He is not exactly a budding Walter White. His partner is more daring, but her willingness to sample their goods does not bode well. Thanks to Burma’s economic stagnation, the young protagonists willingly make some very problematic choices in Midi Z’s Ice Poison (trailer here), which screens during the 2014 Tribeca Film Festival.
When we first meet the former farmer, he is so poor, Midi Z’s screenplay does not even grant him a proper name. With prices for their vegetables tumbling, the man and his father hock the family cow to buy a scooter. The old man seems to think there is good money to be made shuttling people home from the local bus depot, but proper cabs take most of that business. His surly son can only scuffle odd delivery jobs. However, that might be just what Sanmei needs.

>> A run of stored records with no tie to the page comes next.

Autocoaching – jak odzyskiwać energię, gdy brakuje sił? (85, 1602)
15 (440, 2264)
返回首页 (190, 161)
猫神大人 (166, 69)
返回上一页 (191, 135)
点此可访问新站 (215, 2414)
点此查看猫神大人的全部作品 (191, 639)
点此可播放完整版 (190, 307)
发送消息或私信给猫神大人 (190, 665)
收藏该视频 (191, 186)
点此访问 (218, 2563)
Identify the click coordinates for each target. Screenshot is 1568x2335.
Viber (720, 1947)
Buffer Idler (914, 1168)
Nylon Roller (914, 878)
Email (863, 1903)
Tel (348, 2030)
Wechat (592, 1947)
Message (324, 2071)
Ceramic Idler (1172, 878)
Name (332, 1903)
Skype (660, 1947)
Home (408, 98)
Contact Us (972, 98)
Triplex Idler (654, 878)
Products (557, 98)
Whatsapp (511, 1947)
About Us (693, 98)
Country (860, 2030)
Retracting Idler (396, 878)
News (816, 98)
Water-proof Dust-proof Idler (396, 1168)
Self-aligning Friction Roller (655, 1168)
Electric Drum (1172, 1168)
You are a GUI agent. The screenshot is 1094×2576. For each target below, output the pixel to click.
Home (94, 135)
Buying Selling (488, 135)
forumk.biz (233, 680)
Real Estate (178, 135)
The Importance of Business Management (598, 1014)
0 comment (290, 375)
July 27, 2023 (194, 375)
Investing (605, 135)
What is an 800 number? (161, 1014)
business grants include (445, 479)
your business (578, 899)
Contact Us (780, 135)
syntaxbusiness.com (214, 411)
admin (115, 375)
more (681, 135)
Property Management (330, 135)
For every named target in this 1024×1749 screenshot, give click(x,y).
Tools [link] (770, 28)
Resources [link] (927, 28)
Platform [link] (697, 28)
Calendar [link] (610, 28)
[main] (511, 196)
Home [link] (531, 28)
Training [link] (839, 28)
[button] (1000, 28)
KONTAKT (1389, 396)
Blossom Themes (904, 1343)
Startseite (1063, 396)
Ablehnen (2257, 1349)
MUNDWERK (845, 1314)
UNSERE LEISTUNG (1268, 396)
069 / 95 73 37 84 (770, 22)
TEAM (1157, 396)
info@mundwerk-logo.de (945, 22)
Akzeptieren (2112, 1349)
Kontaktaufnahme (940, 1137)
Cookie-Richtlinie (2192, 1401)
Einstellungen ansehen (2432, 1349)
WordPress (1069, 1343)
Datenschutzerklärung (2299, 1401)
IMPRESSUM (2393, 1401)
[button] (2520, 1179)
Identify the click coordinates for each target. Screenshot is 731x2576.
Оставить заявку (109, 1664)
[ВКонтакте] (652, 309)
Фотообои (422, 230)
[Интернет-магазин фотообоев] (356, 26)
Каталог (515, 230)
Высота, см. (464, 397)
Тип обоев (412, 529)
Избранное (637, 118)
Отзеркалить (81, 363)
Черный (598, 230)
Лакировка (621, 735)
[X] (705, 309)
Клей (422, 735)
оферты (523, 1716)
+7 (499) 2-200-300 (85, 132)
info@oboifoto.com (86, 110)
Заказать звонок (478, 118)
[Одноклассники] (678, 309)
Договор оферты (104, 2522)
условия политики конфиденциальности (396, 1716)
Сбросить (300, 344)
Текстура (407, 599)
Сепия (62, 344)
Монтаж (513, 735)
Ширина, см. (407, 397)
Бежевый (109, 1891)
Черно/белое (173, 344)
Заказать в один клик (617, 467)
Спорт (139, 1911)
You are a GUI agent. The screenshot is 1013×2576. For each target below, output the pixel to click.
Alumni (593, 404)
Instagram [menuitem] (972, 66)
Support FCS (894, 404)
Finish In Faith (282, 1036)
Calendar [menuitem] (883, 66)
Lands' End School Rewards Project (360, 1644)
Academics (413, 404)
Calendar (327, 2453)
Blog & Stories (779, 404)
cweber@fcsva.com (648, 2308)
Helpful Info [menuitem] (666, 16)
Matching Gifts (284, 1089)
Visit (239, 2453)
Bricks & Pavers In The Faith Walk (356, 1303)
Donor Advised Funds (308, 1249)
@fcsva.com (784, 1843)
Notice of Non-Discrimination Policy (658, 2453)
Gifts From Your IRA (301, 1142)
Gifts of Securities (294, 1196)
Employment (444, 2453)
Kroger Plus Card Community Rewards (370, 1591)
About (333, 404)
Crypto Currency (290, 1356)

Tricked into an involuntary marriage in China, Sanmei has been granted leave to bury her failing grandfather. Even though she left behind a child in Yunnan, she has no intention of returning. Determined to make some real money, she gets involved with her drug dealing cousin. Her deal with the scooter driver is simple. If he does the driving, she will handle all the exchanges, giving him a healthy cut for his efforts. They might not be Bonnie and Clyde, but we can all assume they are headed in a similar direction. Yet despite their reckless behavior, Midi Z would not have us judge them harshly. After all, they have taken some pretty drastic steps to secure legitimate work, only to be disappointed at every step.
Arguably, Ice is an unusually ambitious film, grappling with at least two and a half hot button issues. Obviously, Midi Z shines a light on Burma’s drug related social pathologies. He also directly addresses the plight of migrant workers, particularly with respects to bait-and-switch white slavery. Finally, Poison drops intriguing, if under-developed, hints regarding the extent secular modernity has challenged cultural and religious traditions. As a case in point, Sanmei’s return from China was delayed so she could retrieve her grandfather’s burial clothes, which had to be secretly buried themselves to survive the Cultural Revolution.
The Burma-born, Taiwan-based Midi Z is almost a one-man dynamo for the nascent Burmese film business (and they do call their nation Burma, rather than “Myanmar”). His eye for visuals has sharpened considerably since Return to Burma. However, the narrative balance is a bit out of whack. He spends considerably more time establishing the crumminess of the two protagonists’ lives than building suspense around their illicit trade. Still, the closing scene will knock the wind out of audiences, vividly reminding us just who the biggest loser is amidst this tale of woe.
Given her frequent collaborations with Midi Z, Wu Ke-xi probably qualifies as the first lady of Burmese cinema. In a chilling performance, she conveys both desperate vulnerability as well as a chillingly nihilistic inclination. In contrast, Wang Shin-hong is almost too reserved as the scooter-driver, even making it rather tricky to discern when he is stoned. Nevertheless, when he loses it down the stretch, it is something fierce to behold.